Curaçao, le grand entrepôt des âmes brisées
Pour comprendre le frisson qui a parcouru les tribunes et les cœurs, il faut remonter le temps. En 1634, la Compagnie néerlandaise des Indes occidentales (WIC) arrache la petite île de Curaçao aux Espagnols. Idéalement située au large du Venezuela, cette terre des Caraïbes va devenir le centre névralgique, le dépôt central du commerce d’esclaves pour les Néerlandais.
Pendant des décennies, des milliers d’hommes, de femmes et d’enfants capturés le long des côtes d’Afrique de l’Ouest de la Côte d’Ivoire au Nigeria, en passant par le Ghana et le Sénégal y ont été parqués. Dans ce hub de la déshumanisation, les corps étaient « sélectionnés », pesés, soignés à la hâte, avant d’être vendus aux enchères et réexpédiés vers les plantations de la Colombie, du Venezuela ou des îles espagnoles. Avant l’abolition tardive de 1863, des générations d’Africains ont vu leur identité confisquée sur ce confetti des Antilles.

Le Papiamento : Le cordon ombilical invisible
Pourtant, le fil n’a jamais été totalement rompu. Il a survécu là où les chaînes ne pouvaient pas l’étouffer : dans les mots. Aujourd’hui encore, les habitants de cet État autonome du Royaume des Pays-Bas parlent le papiamento. Ce créole unique est un monument historique vivant. Derrière ses sonorités portugaises, espagnoles et néerlandaises, bat un cœur ouest-africain. Sa structure grammaticale et une partie de son lexique découlent directement des langues kwa, celles-là mêmes parlées sur le littoral ivoirien et ghanéen.
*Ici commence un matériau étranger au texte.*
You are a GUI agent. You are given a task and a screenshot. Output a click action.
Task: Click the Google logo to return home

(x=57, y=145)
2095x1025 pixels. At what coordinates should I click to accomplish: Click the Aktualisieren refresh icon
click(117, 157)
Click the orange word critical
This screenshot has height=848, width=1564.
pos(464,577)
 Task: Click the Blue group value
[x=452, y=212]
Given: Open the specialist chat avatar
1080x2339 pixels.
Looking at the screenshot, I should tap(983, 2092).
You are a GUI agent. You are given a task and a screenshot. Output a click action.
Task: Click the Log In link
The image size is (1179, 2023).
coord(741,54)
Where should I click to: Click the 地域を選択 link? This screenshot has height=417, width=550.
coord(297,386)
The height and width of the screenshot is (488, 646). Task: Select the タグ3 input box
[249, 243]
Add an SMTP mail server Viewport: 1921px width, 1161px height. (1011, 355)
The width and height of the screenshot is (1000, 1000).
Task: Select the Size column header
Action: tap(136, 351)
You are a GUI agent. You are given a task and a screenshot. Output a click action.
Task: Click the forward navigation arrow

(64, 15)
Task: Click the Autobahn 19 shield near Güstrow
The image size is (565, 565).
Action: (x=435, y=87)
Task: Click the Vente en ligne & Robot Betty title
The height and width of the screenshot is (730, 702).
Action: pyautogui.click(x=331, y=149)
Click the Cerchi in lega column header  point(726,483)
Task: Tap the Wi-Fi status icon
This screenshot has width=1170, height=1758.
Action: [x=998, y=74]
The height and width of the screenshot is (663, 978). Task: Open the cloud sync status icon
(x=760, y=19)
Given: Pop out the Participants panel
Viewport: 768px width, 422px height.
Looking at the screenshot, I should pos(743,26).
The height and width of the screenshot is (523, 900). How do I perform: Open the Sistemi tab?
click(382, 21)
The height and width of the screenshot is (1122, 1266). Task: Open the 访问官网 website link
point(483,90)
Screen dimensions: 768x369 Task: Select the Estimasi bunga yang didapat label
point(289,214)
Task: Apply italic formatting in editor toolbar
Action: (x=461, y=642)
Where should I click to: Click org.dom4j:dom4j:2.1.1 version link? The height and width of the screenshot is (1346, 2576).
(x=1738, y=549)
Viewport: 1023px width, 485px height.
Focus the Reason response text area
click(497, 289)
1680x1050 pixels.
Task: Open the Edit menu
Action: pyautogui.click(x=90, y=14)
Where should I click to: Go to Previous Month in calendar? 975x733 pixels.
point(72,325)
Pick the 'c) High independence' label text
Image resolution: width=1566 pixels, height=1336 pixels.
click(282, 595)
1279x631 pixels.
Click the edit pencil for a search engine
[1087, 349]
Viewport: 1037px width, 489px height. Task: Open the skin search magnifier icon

Quand les joueurs de Curaçao ont foulé la même pelouse que les Éléphants, ce n’était pas le défi d’un petit poucet face à un cador africain. C’était la confrontation pacifique de deux branches d’un même arbre généalogique, séparées par l’océan et la violence des hommes.

Au-delà du score, la victoire de l’identité
Sur le terrain, la logique sportive a parlé. Le doublé de Nicolas Pépé a scellé le destin de la rencontre et propulsé la Côte d’Ivoire au tour suivant. Mais au coup de sifflet final, l’essentiel était ailleurs. Dans les accolades entre les joueurs, dans les regards échangés, il y avait la reconnaissance mutuelle d’une fraternité que le temps et l’exil forcé n’ont pas réussi à effacer.
Grâce à la vitrine universelle de la Coupe du monde, les descendants de Curaçao ont pu toucher la terre de leurs ancêtres à travers le maillot orange. L’Histoire a ses tragédies que le sport ne peut réparer, mais ce soir-là, le football a offert à la mémoire africaine l’une de ses plus belles et poignantes victoires.